William Champions Gardens will sustain a rich heritage experience for the wider community, offering opportunities for relaxation and education in an ecologically diverse setting.
Vision Statement for The Friends of William Champion’s Garden
To establish a friends group to both conserve and maintain the unique 18th century garden and to open it up to all as a recreational and educational green space.
The Aims of The Friends Group
- To conserve and sustain this unique historic Garden and its Heritage Assets for future generations
- To maintain and revive the landscape
- To encourage and protect the Biodiversity of the site
- To make the Garden accessible to all where the local and wider community can both participate and take pleasure in it
- To provide an educational and recreational platform for the community
The Objectives of The Friends Group
In order to achieve our aims we will:
1. Conserve & Sustain:
- Carry out the repair and conservation of all the Heritage Assets
- Survey and assess each Heritage Asset and prepare a programme of repair and conservation
- Appoint conservation professionals to both carry out work
- Organise workshops for the community to be trained by the professionals in various skills, working alongside them e.g. stone conservation, lime mortar work
2. Maintain & Revive
- Carry out the maintenance of the trees and vegetation
- Creating community events: e.g. Green Gyms, bulb planting, hedge laying
- Create appropriate and accessible paths and walkways
- Provide appropriate, well signed access, together with fencing and gateways
- Survey all the trees and plants and identify their age and significance
3. Add Biodiversity
- Identify both the wildlife and plants in the Garden
- Create areas for wildlife e.g. a wildflower meadow and log piles for hibernating animals, bug hotels, bat and bird boxes etc.
- Create wildlife trails connecting the Garden via the Elm Walk to the woodland beyond the Statue of Neptune
4. Make the Garden Accessible
- Create appropriate, well signed entrances to the Garden in order to generate public awareness
- Attract both the local and wider community with volunteers to help maintain it
- Address access for people with very young children and for people with mobility issues and provide well maintained and easily navigated pathways for all
- Remove existing unsightly and inappropriate signage and fencing and create hedging or more attractive and appropriate fencing along some of the boundaries
- Provide accessible links to the Garden from the Museum, Clock Tower and from the Council Car Park
- Provide appropriate, simple seating
5. Focus on Education & Recreation
- Carry out conservation workshops for all e.g. stone repair, lime mortar, dry stone walling
- Carry out nature trails and educational events for all e.g. bat and bird walks, tree trails, making bat and bird boxes, bug hotels etc.

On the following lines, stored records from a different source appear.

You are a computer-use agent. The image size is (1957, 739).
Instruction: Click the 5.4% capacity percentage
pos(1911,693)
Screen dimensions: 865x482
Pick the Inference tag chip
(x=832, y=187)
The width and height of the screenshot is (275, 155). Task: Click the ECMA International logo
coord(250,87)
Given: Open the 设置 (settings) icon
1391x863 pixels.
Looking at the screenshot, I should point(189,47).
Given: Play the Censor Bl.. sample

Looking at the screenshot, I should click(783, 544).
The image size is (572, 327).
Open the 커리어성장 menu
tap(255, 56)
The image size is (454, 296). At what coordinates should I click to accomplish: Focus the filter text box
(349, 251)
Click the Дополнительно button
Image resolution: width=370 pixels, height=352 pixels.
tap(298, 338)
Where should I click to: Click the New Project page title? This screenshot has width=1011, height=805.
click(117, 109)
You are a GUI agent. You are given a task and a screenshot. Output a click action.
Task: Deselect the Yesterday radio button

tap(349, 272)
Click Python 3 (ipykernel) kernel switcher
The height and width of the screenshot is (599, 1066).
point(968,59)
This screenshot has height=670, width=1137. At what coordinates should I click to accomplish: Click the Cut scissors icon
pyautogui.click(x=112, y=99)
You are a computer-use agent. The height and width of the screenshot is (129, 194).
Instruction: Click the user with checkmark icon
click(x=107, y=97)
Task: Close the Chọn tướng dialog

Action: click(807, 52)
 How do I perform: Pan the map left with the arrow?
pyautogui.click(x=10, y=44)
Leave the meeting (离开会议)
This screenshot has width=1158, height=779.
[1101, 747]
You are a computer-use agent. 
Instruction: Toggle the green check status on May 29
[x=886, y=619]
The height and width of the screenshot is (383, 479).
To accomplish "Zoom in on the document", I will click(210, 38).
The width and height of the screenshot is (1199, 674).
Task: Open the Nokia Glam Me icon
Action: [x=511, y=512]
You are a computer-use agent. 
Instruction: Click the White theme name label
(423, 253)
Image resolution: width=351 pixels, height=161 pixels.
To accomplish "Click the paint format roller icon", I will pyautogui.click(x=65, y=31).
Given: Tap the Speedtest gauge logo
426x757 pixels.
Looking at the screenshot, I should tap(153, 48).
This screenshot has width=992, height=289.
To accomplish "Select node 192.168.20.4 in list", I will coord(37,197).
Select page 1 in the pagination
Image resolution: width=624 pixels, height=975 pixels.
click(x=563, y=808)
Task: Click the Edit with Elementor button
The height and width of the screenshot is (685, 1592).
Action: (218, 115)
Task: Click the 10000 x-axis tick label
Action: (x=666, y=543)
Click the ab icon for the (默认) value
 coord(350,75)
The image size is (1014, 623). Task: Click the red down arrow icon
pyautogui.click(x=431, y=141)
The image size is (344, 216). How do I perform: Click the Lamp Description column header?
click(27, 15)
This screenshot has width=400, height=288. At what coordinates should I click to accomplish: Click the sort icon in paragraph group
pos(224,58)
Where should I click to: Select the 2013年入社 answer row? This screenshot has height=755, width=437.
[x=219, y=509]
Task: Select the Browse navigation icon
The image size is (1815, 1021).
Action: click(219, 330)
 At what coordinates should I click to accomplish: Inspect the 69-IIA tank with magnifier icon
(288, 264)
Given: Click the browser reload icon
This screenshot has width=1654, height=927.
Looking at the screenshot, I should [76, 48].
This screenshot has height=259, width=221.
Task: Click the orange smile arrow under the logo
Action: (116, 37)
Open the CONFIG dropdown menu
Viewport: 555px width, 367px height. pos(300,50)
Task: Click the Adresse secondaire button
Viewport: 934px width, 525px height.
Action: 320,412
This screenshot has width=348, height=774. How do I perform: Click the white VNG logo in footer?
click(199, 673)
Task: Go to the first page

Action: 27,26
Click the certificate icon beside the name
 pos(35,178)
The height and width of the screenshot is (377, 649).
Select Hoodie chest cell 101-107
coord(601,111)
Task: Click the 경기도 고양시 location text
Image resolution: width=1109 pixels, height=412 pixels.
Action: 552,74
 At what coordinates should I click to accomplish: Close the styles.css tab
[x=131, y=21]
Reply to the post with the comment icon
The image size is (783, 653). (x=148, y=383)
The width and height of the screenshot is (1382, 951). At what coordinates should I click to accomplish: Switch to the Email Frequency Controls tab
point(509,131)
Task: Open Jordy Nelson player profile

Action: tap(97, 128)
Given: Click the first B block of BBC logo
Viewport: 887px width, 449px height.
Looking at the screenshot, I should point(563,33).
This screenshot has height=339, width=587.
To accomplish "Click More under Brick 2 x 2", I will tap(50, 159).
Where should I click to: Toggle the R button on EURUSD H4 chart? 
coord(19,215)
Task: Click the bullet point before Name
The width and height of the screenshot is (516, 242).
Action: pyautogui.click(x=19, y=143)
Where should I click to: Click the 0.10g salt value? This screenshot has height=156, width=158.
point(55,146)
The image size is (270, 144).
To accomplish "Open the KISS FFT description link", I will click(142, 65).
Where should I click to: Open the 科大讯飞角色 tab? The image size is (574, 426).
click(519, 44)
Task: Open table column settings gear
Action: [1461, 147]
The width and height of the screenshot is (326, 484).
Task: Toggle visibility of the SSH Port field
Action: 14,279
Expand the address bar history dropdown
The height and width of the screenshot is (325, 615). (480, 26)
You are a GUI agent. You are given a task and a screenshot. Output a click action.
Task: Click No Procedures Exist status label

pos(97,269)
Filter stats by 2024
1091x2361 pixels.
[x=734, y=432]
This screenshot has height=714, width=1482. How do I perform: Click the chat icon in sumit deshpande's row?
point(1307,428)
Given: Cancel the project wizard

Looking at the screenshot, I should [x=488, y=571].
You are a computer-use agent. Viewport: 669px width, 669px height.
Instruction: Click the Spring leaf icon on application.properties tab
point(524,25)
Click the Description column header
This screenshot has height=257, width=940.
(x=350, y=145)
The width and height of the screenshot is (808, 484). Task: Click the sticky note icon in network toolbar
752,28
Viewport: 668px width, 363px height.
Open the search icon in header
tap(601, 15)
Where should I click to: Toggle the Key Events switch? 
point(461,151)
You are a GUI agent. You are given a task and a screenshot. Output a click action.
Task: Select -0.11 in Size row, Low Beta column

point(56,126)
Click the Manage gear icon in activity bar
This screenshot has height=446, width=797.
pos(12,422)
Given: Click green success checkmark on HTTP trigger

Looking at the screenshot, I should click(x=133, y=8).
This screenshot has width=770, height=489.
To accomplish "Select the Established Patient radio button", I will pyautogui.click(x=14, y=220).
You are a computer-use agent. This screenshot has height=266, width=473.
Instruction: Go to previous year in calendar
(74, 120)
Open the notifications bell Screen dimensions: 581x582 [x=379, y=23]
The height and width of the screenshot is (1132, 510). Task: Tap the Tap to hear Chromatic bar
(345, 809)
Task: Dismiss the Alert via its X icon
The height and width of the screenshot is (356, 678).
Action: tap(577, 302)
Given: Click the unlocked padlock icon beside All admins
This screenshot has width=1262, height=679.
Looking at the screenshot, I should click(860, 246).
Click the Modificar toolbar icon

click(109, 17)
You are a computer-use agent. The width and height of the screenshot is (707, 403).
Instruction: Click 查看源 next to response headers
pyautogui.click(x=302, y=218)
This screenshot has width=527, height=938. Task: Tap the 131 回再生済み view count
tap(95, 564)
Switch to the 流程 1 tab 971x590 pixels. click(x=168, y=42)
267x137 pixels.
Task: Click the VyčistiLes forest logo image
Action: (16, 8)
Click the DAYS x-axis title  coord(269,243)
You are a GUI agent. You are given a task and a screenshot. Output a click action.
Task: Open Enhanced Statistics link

- Encourage the local community to use the Green Space for exercise e.g. Green Gym, Tai Chi, Circuit Training, Parents with Strollers
- Encourage local schools and groups to use the space for educational trips e.g. Heritage and nature trails and making bat and bird boxes, bug hotels etc. using the Museum workshop facilities
- Create tree identification trails, bat watch evenings in summer, early morning chorus walk etc.

Our Five Year Programme
Phase I
Having created an appropriate and accessible entrance to the Garden, volunteers, with the guidance and support of various South Gloucestershire Officers e.g. Conservation & Landscape Officers, will set up a programme to clear the encroaching vegetation and trees. Once cleared, a proper survey of the standing structures can be carried out to assess damage and conservation needs. Fundraising will be carried out in order to engage professionals to carry out the conservation. It is envisaged that they will concurrently carry out on the job skill training workshops for the local and wider community.
Phase II
Engage a landscape historian, possibly already a volunteer, to understand how the original gardens were laid out and together with the local community plan a new garden landscape for all. This will involve creating various areas of garden, including a wild flower meadow with mown paths and encourage wildlife, with nature trails, bug houses, beehives, log piles for insects, plants for butterflies, bat boxes, pond dipping etc.
Phase III
Liaise with the Community and Community groups e.g. theatre group, garden group, local history, youth group, nursery, senior citizens, parents/grandparents and toddlers to create a programme of activities and establish appropriate areas for some of these activities. Open the space as a teaching aid for students in heritage, conservation, history, archaeology, garden and landscape design etc. and involving them in the conservation, design and restoration.